9

La novia vestía de blanco y, aunque no lucía grandes alhajas ni adornos, no ha habido en la historia una mujer que fuese más hermosa a los ojos de su prometido que la Bernarda aquel día primerizo de febrero reluciente de sol en la plaza de la iglesia de Santa Ana. Don Gustavo Barceló, que si no había comprado todas las flores de Barcelona para inundar la entrada al templo no había comprado ninguna, lloró como una magdalena, y el cura amigo del novio nos sorprendió a todos con un sermón lúcido que le arrancó lágrimas hasta a Bea, que no era presa fácil.

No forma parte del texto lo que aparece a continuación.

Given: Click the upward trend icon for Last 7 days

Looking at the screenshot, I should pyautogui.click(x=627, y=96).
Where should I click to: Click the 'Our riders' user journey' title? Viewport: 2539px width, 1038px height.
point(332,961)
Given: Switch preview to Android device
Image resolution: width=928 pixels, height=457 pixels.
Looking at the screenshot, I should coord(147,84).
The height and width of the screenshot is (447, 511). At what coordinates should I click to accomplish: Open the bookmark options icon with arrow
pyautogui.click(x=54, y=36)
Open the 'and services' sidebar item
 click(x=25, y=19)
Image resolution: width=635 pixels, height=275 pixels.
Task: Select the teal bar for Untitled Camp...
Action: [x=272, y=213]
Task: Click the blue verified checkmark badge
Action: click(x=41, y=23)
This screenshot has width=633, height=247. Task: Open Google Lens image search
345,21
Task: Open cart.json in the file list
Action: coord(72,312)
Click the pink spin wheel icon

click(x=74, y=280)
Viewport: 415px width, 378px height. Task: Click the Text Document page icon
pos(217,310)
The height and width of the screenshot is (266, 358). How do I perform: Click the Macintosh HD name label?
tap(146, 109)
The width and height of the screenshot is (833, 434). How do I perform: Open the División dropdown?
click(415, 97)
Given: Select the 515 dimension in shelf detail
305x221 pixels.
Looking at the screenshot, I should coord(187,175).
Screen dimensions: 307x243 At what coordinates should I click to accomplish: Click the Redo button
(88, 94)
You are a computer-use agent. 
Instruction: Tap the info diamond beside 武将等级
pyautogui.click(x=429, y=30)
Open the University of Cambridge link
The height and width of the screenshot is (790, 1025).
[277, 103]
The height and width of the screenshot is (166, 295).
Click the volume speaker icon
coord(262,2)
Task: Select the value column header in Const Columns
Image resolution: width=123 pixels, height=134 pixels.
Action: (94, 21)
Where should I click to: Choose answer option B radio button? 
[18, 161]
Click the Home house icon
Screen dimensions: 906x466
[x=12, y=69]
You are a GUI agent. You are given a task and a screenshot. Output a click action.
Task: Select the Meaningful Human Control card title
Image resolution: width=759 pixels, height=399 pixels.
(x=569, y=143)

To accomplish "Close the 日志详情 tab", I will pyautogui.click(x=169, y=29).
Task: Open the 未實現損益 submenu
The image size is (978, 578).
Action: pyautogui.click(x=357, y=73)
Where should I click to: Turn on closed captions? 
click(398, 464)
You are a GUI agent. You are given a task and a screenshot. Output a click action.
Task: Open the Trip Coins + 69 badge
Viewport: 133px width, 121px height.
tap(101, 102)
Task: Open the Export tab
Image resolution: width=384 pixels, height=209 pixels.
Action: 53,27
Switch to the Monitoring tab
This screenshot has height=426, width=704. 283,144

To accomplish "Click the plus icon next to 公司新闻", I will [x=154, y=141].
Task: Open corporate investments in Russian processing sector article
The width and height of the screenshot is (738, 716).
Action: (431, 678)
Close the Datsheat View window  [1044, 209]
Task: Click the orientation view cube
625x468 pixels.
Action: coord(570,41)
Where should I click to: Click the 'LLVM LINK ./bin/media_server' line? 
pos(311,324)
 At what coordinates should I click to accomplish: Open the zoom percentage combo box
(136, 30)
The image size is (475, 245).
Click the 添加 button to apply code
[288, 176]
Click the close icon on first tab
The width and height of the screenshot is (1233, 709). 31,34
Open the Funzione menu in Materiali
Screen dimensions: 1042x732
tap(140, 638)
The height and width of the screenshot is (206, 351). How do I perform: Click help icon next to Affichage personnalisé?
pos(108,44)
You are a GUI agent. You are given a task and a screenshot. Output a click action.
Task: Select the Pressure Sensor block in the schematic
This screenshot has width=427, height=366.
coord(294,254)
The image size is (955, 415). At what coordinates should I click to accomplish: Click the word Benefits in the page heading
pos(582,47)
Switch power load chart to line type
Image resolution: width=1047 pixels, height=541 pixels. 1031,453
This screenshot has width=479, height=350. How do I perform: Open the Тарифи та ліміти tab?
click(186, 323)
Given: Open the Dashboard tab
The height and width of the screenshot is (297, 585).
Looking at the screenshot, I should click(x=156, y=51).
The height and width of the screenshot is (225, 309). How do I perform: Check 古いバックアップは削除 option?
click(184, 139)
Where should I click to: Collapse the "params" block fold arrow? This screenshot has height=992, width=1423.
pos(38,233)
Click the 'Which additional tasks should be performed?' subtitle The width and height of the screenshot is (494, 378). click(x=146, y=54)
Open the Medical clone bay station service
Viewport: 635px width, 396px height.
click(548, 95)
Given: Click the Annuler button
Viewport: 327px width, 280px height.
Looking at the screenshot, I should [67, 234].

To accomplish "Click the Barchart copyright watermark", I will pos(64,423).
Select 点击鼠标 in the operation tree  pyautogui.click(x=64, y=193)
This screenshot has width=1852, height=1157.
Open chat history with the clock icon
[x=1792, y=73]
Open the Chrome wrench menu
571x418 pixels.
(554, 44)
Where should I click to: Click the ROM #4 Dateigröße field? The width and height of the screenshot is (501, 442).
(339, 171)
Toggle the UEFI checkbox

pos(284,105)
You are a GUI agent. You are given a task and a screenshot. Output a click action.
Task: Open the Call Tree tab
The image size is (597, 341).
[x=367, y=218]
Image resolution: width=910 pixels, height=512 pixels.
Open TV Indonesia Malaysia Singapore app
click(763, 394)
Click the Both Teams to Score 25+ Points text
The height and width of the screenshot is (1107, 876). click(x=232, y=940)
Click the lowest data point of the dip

A mí estuvieron a punto de caérseme los anillos pero todo quedó olvidado cuando el sacerdote, cumplidos los prolegómenos, invitó a Fermín a besar a la novia. Fue entonces cuando me volví un instante y me pareció ver una figura en la última fila de la iglesia, un desconocido que me miraba sonriendo. No podría atinar a decir por qué, pero por un instante tuve la certeza de que aquel extraño no era sino el Prisionero del Cielo. Sin embargo cuando miré de nuevo, ya no estaba allí. A mi lado, Fermín abrazó a la Bernarda con fuerza y, sin miramientos, le plantó un beso en los labios que arrancó una ovación capitaneada por el cura.

Al ver aquel día a mi amigo besar a la mujer que quería se me ocurrió pensar que aquel momento, aquel instante robado al tiempo y a Dios, valía todos los días de miseria que nos habían conducido hasta allí y otros tantos que seguro que nos esperaban al salir de regreso a la vida, y que todo cuanto era decente y limpio y puro en este mundo y todo por lo que merecía la pena seguir respirando estaba en aquellos labios, en aquellas manos y en la mirada de aquellos dos afortunados que, supe, estarían juntos hasta el final de sus vidas.